Algeria’s energy minister said he was confident oil prices will return to between $65 and $70 a barrel by April, but stressed that the OPEC alliance would cut production further if the market had not responded by then. “If the situation requires a further reduction, we will do it,” Algerian energy minister Mustapha Guitouni said Sunday in Algiers, according to the official APS agency, in response to the plunge in oil prices which has seen benchmark Brent crude drop from $86 a barrel in October to close to $50 a barrel at the end of 2018.
OPEC, Russia and nine other non-OPEC allies agreed earlier this month to a combined 1.2 million b/d supply reduction for the first six months of 2019, to shore up what many expect to be weakening market fundamentals ahead. They plan to meet in April to assess market conditions, given the surge in US shale production — which is likely to rise above 12 million b/d in 2019 — along with concerns over the global demand outlook.

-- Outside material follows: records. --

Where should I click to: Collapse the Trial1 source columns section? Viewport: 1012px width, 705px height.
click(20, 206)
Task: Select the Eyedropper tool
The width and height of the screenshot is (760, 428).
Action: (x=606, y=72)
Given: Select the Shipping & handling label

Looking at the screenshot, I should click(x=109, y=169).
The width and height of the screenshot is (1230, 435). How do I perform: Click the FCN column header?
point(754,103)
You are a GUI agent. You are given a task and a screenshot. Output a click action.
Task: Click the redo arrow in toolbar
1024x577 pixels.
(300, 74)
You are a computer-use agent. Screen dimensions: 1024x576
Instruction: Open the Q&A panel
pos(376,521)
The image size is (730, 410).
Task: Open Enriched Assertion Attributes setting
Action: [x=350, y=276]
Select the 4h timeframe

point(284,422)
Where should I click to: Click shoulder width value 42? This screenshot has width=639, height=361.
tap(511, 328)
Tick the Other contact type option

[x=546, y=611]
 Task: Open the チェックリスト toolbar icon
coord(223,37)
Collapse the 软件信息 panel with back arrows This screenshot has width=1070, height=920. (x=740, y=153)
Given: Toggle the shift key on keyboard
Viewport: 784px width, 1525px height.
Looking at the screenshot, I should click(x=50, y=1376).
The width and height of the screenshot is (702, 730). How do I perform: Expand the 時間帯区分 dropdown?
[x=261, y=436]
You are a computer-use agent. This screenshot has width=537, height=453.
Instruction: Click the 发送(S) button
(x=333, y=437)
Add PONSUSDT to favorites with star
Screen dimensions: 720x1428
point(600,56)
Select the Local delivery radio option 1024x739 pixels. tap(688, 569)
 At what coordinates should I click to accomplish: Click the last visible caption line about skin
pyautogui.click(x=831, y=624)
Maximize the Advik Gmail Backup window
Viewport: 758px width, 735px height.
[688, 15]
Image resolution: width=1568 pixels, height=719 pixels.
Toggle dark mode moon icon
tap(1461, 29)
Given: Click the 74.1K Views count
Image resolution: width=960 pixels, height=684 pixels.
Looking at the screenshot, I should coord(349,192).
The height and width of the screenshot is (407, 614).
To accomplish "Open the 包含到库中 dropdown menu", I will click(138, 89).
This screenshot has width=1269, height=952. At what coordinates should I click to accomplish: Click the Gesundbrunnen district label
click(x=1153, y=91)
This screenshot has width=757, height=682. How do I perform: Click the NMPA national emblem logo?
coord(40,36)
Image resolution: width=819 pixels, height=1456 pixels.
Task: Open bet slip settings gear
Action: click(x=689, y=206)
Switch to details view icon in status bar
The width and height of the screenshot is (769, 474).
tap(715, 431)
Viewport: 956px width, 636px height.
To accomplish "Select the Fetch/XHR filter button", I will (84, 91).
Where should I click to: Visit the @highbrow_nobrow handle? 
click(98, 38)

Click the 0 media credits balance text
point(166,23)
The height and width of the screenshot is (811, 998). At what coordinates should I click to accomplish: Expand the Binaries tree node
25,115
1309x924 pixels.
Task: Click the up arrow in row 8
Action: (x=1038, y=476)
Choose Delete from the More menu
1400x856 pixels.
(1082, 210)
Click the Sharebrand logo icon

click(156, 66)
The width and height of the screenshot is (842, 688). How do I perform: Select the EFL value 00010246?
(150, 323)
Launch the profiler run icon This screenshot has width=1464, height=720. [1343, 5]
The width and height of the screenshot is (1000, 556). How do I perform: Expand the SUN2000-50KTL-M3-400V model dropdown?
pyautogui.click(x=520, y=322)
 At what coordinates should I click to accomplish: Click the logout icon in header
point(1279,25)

“We have to wait until the end of the first quarter of 2019 to see the expected results of the new agreement on the reduction of production,” the minister said, adding “oil prices will, before next April, rise [to] between $65 and $70 a barrel.”
Guitouni said he believed the $65-$70 to be the goldilocks price — the one that seems optimal for producers and consumers — even though OPEC has repeatedly emphasized it does not target prices but focuses on supply and demand fundamentals, with stock levels being a guide to market balancing. Algeria produces around 1.06 million b/d according to the S&P Global Platts OPEC survey and is part of the OPEC/non-OPEC monitoring committee.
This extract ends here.